▶ **GIVEN TASK**: Present the entries below as a numbered list, leaving out blank lines and the pictures.

▶ **THE DATA**:
----------------------------------------

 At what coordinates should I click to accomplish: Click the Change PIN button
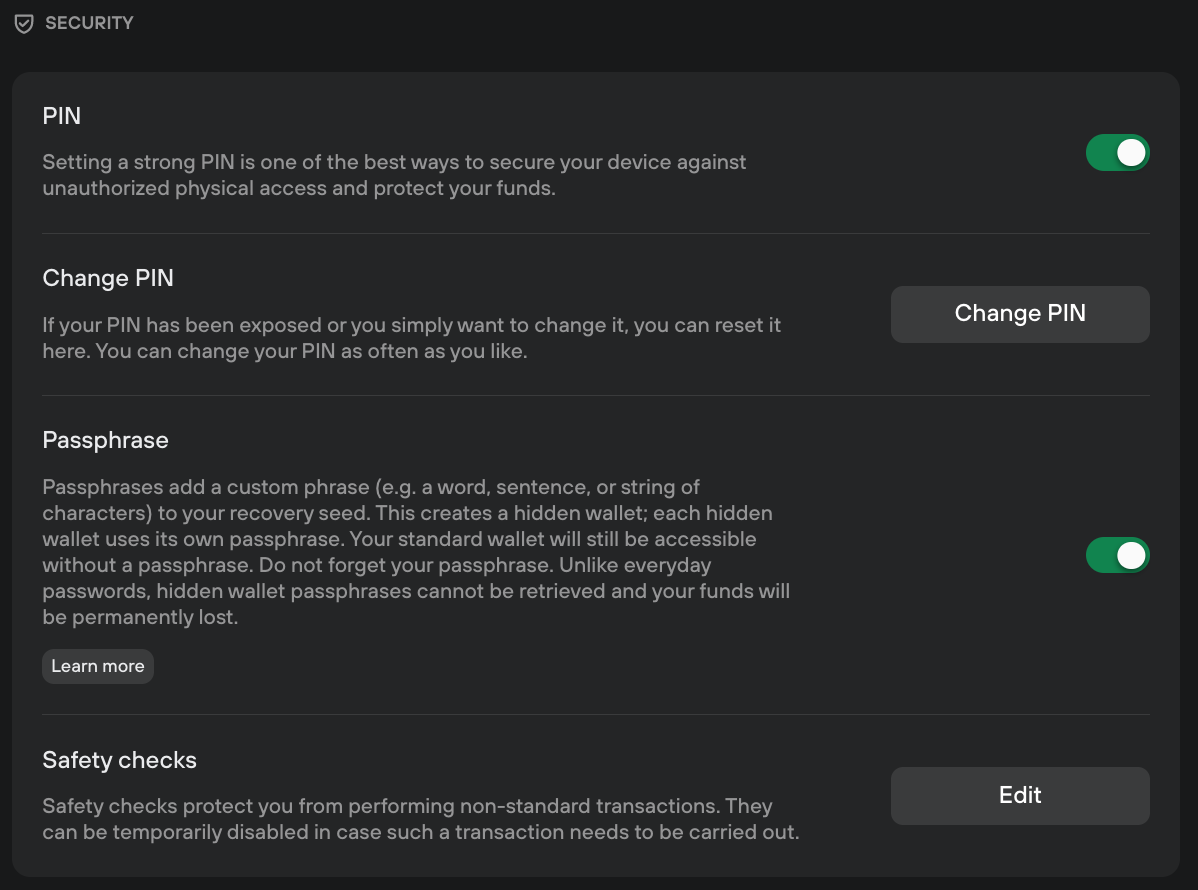(1020, 314)
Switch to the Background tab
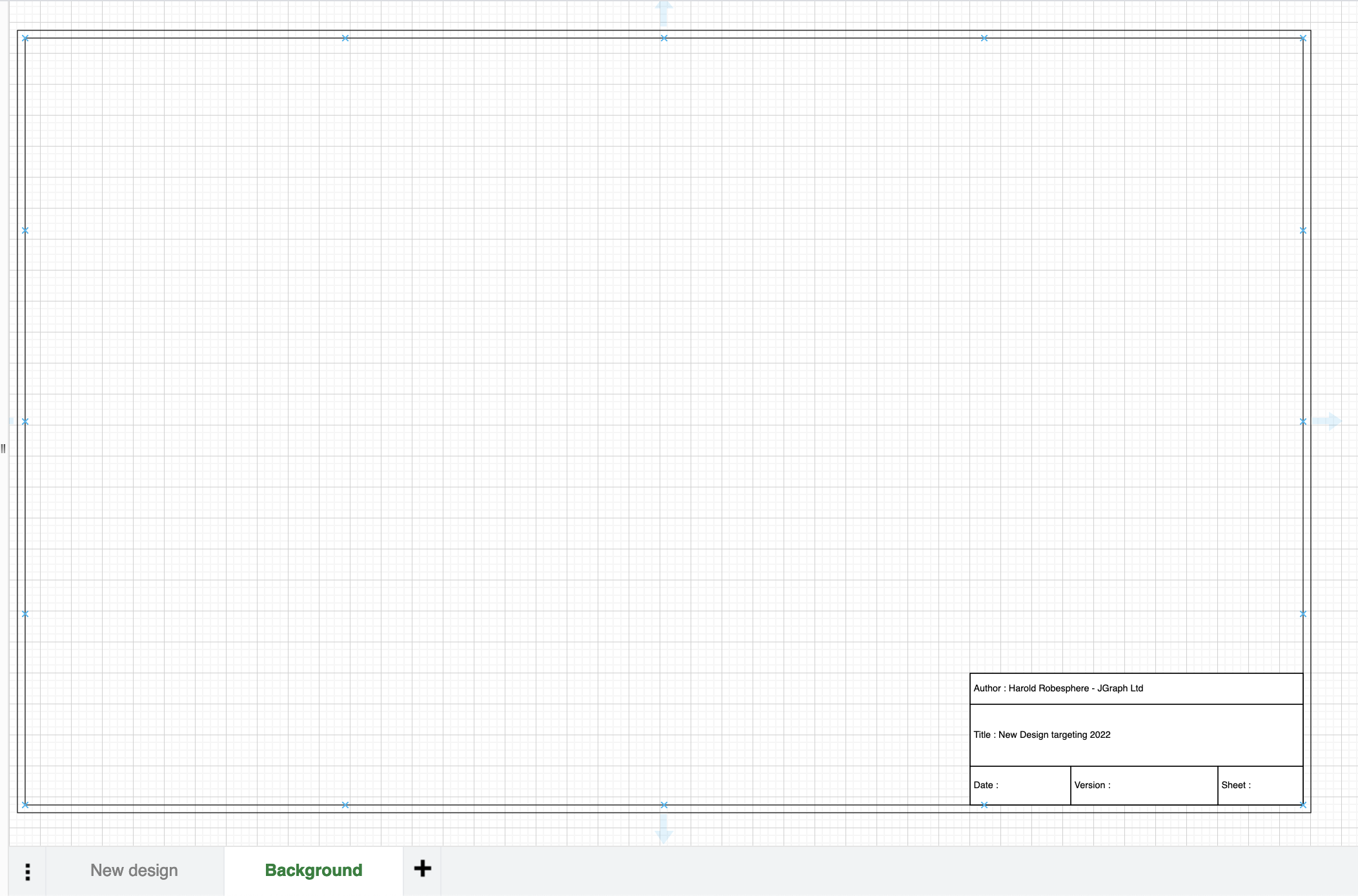Screen dimensions: 1358x896 point(313,870)
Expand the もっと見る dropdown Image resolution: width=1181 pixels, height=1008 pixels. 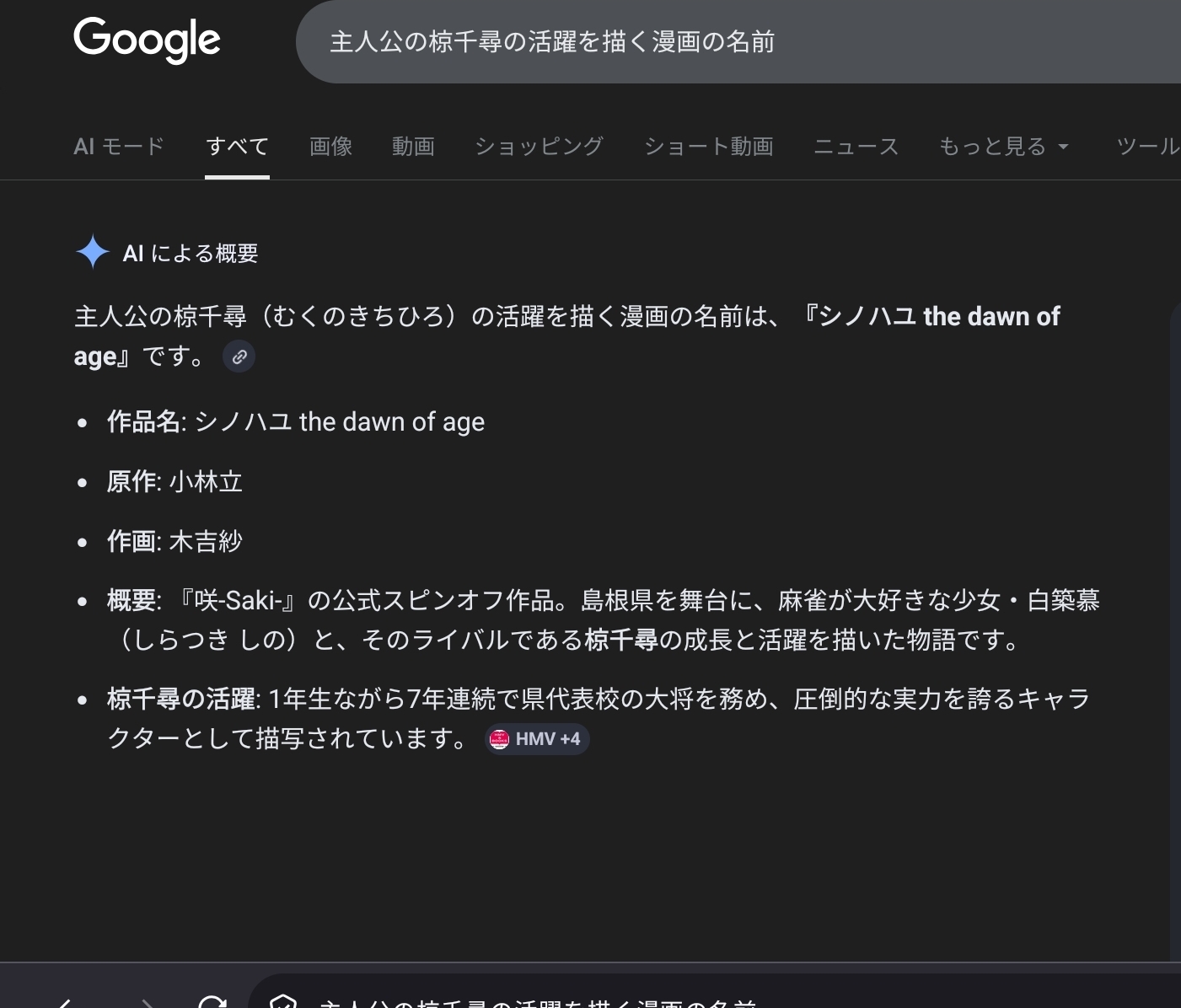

----------------------------------------

▶ **FINAL RESULT**:
1.  At what coordinates should I click to accomplish: Click the Change PIN button
2. (1020, 314)
3. Switch to the Background tab
4. Screen dimensions: 1358x896 point(313,870)
5. Expand the もっと見る dropdown Image resolution: width=1181 pixels, height=1008 pixels. 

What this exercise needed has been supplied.